Foods Your Cholesterol Ought to Know

Oils, nuts, and other edibles can help slash the bad and bolster the good.
Often we read about foods we shouldn’t eat when it comes to maintaining good cholesterol levels. And that’s important, because healthy cholesterol levels can translate to a reduced risk of heart disease and stroke. But did you know some foods can actually help you achieve better cholesterol levels?

Soluble Fiber Foods
Soluble fiber carries LDL “bad” cholesterol out of the body and away from your blood vessels. “Eating foods high in soluble fiber is a great way to improve your cholesterol and lower your heart disease risk,” says Lori Mosca, MD, director of preventive cardiology at New York–Presbyterian Hospital, in New York City. Aim for between 5 and 10 grams of soluble fiber daily to help lower your LDL levels. Find it here:

Oats, hot or cold. There’s enough soluble fiber in 1 1/2 cups of oatmeal to lower LDL cholesterol if eaten daily. Try hot oatmeal or a bowl of cold oat cereal, such as Cheerios.

Barley. Loaded with soluble fiber, prepare barley as a side dish in place of rice, or add it to soups, stews, and casseroles.

Seeds. Psyllium and flaxseed are both rich in soluble fiber. Sprinkle some on yogurt.

Apples, oranges, and strawberries. Add chunks of fruit to salads, or eat alone as a healthy snack.

Dried peas and beans. Try to replace the meat in your meal once or twice a week with legumes, including soy protein.

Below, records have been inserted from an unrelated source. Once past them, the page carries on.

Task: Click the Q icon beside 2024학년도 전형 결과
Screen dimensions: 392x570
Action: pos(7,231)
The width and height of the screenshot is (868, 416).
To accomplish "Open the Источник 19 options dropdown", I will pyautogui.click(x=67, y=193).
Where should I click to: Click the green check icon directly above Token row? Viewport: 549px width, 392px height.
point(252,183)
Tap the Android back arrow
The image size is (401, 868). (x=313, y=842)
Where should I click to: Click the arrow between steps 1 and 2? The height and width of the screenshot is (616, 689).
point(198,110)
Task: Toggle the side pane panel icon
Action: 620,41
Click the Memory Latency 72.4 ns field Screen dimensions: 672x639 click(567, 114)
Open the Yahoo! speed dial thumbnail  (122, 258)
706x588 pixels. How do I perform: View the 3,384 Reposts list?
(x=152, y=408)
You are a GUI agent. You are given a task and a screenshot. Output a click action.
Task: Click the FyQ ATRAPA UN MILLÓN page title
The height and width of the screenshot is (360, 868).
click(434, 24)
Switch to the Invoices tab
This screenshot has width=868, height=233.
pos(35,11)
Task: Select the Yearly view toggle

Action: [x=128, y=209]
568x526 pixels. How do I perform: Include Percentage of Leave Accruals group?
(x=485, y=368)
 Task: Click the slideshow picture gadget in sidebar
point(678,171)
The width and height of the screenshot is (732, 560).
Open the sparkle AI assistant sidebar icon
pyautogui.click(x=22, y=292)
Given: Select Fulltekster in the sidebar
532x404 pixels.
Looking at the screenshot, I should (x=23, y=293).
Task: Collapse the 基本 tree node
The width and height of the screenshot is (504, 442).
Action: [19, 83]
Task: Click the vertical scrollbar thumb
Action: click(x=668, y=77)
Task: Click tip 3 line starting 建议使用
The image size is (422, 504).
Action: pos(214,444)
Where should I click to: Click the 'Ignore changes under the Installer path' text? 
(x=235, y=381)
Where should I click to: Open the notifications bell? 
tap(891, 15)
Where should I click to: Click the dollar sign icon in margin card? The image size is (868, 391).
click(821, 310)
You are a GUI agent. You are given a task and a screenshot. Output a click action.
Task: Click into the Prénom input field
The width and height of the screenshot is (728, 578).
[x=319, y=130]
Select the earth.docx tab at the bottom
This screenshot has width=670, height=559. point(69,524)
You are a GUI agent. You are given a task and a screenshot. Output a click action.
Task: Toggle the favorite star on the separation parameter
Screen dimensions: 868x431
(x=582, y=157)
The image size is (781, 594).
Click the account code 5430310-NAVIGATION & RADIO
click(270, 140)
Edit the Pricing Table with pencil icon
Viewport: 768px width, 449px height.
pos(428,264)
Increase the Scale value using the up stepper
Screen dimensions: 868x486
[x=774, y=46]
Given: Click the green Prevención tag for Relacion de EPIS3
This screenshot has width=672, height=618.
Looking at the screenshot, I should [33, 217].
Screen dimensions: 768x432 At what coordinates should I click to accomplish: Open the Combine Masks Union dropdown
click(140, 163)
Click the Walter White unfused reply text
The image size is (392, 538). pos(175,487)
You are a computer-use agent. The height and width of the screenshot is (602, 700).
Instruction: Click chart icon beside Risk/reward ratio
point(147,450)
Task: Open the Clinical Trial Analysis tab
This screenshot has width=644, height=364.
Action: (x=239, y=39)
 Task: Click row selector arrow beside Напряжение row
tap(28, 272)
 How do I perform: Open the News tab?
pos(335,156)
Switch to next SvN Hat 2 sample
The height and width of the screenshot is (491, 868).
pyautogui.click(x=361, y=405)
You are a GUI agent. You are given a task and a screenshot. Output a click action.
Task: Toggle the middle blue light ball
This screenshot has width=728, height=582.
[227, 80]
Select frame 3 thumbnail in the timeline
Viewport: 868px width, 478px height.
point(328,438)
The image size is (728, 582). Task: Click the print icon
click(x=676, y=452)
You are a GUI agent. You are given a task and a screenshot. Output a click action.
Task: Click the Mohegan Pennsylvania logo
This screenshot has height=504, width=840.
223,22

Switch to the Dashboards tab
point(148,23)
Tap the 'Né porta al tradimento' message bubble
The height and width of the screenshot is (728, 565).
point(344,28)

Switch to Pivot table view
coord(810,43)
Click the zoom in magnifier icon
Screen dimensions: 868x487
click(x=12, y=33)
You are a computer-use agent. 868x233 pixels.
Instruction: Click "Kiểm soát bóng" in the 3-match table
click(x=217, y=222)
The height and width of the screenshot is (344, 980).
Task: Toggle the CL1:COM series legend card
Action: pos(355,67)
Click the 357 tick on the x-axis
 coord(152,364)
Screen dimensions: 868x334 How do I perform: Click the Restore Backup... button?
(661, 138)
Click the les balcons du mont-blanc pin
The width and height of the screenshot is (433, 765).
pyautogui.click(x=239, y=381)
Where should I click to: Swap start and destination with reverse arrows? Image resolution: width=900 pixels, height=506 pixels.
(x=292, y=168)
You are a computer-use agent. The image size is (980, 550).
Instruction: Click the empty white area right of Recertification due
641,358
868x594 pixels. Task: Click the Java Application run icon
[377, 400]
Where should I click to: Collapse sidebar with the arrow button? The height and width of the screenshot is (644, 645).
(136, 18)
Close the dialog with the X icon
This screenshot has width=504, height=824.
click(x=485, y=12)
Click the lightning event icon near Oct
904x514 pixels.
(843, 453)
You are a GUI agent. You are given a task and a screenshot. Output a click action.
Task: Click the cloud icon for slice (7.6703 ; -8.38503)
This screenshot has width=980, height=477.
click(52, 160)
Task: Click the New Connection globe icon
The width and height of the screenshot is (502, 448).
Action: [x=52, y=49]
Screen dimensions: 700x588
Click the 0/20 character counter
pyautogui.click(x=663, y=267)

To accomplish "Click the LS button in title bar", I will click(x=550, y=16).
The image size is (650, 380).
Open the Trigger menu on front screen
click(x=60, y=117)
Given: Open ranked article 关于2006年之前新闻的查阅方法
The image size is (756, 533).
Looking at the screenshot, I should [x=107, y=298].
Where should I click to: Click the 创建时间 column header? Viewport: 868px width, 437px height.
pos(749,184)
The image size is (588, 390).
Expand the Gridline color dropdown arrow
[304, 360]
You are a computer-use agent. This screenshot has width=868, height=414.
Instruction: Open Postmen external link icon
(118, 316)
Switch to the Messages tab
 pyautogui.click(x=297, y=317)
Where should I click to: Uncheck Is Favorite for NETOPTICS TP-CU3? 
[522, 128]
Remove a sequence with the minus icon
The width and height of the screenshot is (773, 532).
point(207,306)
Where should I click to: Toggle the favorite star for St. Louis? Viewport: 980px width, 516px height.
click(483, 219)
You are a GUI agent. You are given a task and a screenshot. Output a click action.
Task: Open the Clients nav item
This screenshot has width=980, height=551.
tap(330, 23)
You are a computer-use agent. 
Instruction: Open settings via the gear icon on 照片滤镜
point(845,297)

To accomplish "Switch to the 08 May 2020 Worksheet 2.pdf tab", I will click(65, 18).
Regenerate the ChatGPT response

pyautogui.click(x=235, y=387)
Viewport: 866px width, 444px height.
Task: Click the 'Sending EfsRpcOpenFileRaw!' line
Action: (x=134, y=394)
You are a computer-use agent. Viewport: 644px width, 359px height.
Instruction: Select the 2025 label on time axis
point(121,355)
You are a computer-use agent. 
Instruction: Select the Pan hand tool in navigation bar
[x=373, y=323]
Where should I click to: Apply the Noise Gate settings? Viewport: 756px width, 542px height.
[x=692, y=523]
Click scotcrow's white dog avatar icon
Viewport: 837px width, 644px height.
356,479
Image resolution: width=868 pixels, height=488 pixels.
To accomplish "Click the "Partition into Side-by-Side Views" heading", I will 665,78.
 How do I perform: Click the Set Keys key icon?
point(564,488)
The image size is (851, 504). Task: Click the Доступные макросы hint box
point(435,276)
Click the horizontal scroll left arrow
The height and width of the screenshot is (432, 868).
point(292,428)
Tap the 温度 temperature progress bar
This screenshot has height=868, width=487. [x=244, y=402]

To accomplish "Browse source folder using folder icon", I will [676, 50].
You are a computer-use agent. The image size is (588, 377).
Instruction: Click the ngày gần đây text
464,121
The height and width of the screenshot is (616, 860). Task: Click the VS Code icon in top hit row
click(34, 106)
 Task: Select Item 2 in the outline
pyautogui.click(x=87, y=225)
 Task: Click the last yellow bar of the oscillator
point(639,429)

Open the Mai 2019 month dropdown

Polyunsaturated and Monounsaturated Fats
Not all fats are created equal. While saturated and trans fats raise LDL cholesterol, polyunsaturated and monounsaturated fats may help to lower it. Enjoy:

Fish. Salmon, mackerel, sardines, and albacore tuna are high in a type of polyunsaturated fat called omega-3 fatty acids. Research has shown that eating fish can lower triglycerides, a blood fat linked to heart disease risk. Try to eat fish twice a week.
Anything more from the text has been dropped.